WORK TASK 1: From the book description about Qhuinn and Blay, return the text from "Qhuinn, son of" to "he’s learned firsthand.", copied word for word.
WORK TASK 2: List every proper name of a person, group, or place in the book description about Qhuinn and Blay.

PASSAGE TO READ:
-.-.-

Qhuinn, son of no one, is used to being on his own. Disavowed from his bloodline, shunned by the aristocracy, he has finally found an identity as one of the most brutal fighters in the war against the Lessening Society. But his life is not complete. Even as the prospect of having a family of his own seems to be within reach, he is empty on the inside, his heart given to another….
Blay, after years of unrequited love, has moved on from his feelings for Qhuinn. And it’s about time: The male has found his perfect match in a Chosen female, and they are going to have a young—just as Qhuinn has always wanted for himself. It’s hard to see the new couple together, but building your life around a pipe dream is just a heartbreak waiting to happen. As he’s learned firsthand.
Fate seems to have taken these vampire soldiers in different directions… but as the battle over the race’s throne intensifies, and new players on the scene in Caldwell create mortal danger for the Brotherhood, Qhuinn finally learns the true definition of courage, and two hearts who are meant to be together… finally become one.

-.-.-

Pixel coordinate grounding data
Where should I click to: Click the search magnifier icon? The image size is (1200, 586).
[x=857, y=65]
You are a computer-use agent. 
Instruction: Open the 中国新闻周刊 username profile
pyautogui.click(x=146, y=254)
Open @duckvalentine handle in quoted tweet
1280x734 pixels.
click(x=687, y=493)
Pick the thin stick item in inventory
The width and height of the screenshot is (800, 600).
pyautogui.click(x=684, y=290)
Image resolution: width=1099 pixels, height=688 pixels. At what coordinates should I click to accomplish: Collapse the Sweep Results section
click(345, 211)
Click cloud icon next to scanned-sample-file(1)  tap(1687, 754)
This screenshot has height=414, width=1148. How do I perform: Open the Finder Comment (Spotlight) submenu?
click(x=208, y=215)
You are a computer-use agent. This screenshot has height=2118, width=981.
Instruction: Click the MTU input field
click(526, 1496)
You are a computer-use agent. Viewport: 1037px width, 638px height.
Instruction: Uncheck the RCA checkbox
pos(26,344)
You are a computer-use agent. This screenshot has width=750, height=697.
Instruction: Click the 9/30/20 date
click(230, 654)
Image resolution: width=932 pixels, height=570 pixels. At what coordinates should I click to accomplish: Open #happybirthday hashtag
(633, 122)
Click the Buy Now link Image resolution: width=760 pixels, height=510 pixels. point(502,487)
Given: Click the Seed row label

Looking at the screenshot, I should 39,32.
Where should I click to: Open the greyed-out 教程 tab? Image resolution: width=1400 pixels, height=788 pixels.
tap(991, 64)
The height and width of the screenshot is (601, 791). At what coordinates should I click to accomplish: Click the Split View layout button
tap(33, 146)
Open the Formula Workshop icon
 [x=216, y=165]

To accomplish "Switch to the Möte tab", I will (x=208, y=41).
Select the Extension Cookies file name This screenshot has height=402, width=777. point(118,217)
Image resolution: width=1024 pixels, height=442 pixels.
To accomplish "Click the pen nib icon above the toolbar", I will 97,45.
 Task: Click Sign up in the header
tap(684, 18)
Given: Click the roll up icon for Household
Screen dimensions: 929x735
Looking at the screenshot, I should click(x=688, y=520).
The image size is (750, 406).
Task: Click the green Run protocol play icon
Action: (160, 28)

-.-.-

SOLUTION 1:
Qhuinn, son of no one, is used to being on his own. Disavowed from his bloodline, shunned by the aristocracy, he has finally found an identity as one of the most brutal fighters in the war against the Lessening Society. But his life is not complete. Even as the prospect of having a family of his own seems to be within reach, he is empty on the inside, his heart given to another….
Blay, after years of unrequited love, has moved on from his feelings for Qhuinn. And it’s about time: The male has found his perfect match in a Chosen female, and they are going to have a young—just as Qhuinn has always wanted for himself. It’s hard to see the new couple together, but building your life around a pipe dream is just a heartbreak waiting to happen. As he’s learned firsthand.

SOLUTION 2:
Qhuinn
Blay
Lessening Society
Chosen
Caldwell
Brotherhood